Across 12 studies including 43,584 patients with AF and HFpEF, catheter ablation was associated with significantly lower composite cardiovascular events, all-cause mortality, and stroke versus medical therapy. The analysis was prospectively registered and used random-effects pooling, strengthening confidence in the findings.
Impact: This synthesis addresses a key evidence gap by focusing specifically on HFpEF, where rhythm control strategies have been uncertain, and demonstrates clinically meaningful benefits of ablation.
Clinical Implications: For symptomatic AF with HFpEF, early consideration of catheter ablation may reduce death, stroke, and heart failure events compared with medical therapy alone. Multidisciplinary evaluation should prioritize rhythm control candidacy.
Key Findings
- Included 12 studies with 43,584 patients with AF and HFpEF.
- Catheter ablation reduced the primary composite endpoint versus medical therapy (reported as HR 0.53, 95% CI 0.41–0.68).
- All-cause mortality and stroke were lower with ablation than with medical therapy.
- PROSPERO-registered; random-effects models were used.
Methodological Strengths
- Large aggregated sample size with prespecified registration (PROSPERO).
- Random-effects modeling across studies and comprehensive outcome assessment.
Limitations
- Heterogeneity across included studies and potential mix of observational and randomized evidence.

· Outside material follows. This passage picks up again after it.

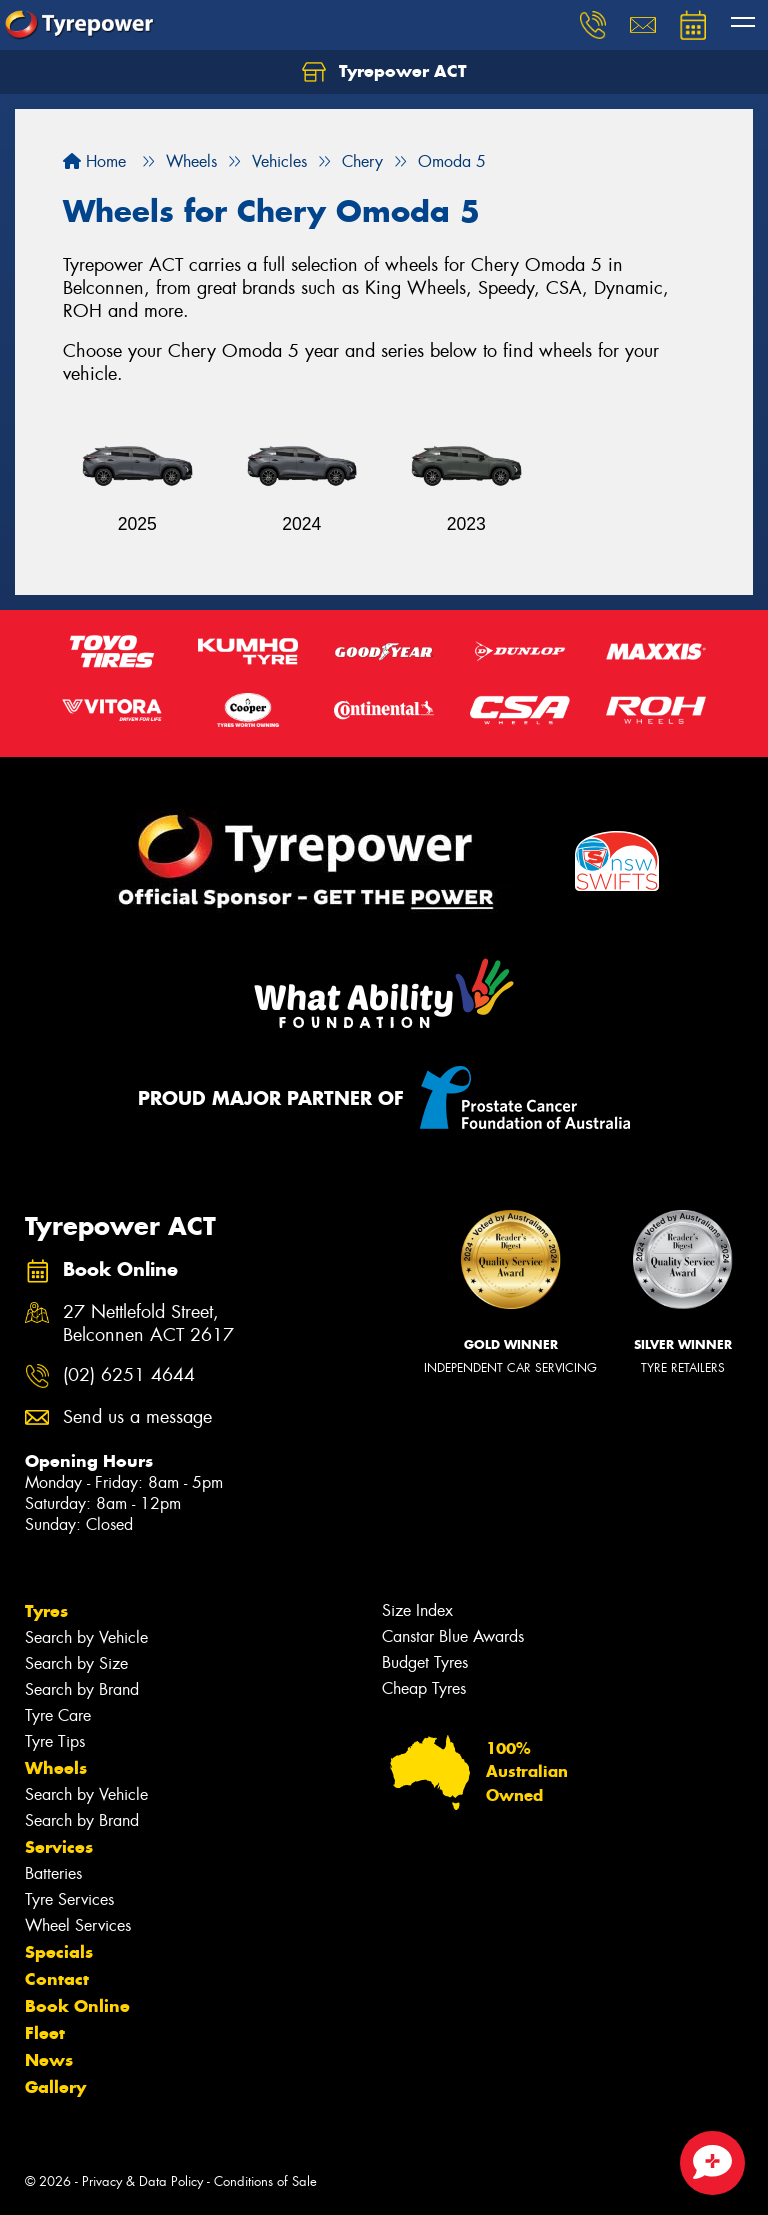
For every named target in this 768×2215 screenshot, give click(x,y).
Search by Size (76, 1663)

- Incomplete reporting of heterogeneity metrics and subgroup effects in the abstract.
Future Directions: Large, pragmatic RCTs in HFpEF focusing on rhythm-control-first strategies, standardized endpoints, and cost-effectiveness are needed to guide guideline updates.
3. A platelet transcriptomic signature of thromboinflammation predicts cardiovascular risk.
In 149 individuals profiled twice, a 42-gene thromboinflammation platelet signature (TIPS) correlated with monocyte–platelet aggregates, was reproducible, elevated in COVID-19 and myocardial infarction, and predicted future events after lower extremity revascularization (adjHR 1.55, P=0.006). TIPS was reduced by ticagrelor (P=0.002) but not aspirin.
Impact: Introduces a mechanistically anchored, modifiable platelet RNA biomarker that captures thromboinflammation and stratifies cardiovascular risk across cohorts.
Clinical Implications: TIPS may enable thromboinflammation-guided risk stratification and personalize antiplatelet strategies (e.g., preference for P2Y12 inhibition over aspirin in selected patients), pending prospective outcome trials.
Key Findings
- Developed a 42-gene platelet RNA signature (TIPS) correlated with monocyte–platelet aggregates and stable over time.
- TIPS elevated in COVID-19 (P=0.0002) and myocardial infarction (Padj=0.008).
- Predicted future cardiovascular events post lower extremity revascularization (adjHR 1.55, P=0.006).
- Ticagrelor reduced TIPS (P=0.002), whereas aspirin did not.
Methodological Strengths
- Prospective sampling at two time points with flow cytometry and RNA-seq.
- External correlations across cohorts and adjustment for demographics in outcome prediction.
Limitations
- Modest discovery sample size and need for prospective interventional validation of TIPS-guided care.
- Potential residual confounding and generalizability concerns beyond studied cohorts.
Future Directions: Prospective trials testing TIPS-guided antiplatelet strategies and integration into multi-omic risk scores for personalized cardiovascular prevention.